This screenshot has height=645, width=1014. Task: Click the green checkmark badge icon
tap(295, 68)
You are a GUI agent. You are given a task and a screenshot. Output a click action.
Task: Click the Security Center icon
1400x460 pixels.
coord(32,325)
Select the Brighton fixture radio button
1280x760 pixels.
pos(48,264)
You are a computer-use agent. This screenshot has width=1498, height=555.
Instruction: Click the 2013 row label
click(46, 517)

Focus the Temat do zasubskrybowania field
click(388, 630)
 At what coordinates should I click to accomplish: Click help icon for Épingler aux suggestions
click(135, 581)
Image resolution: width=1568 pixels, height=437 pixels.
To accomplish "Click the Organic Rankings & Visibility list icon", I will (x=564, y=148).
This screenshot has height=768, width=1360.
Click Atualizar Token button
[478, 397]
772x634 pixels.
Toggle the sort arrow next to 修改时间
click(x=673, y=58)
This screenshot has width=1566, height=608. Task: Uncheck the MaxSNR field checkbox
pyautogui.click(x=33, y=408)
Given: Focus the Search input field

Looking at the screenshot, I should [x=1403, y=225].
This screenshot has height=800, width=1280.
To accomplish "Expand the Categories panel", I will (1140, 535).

______________________________

Work item:
Copy out every line from the records that has the word "will".

Solution below:
To accomplish "Click the Organic Rankings & Visibility list icon", I will (x=564, y=148).
To accomplish "Expand the Categories panel", I will (1140, 535).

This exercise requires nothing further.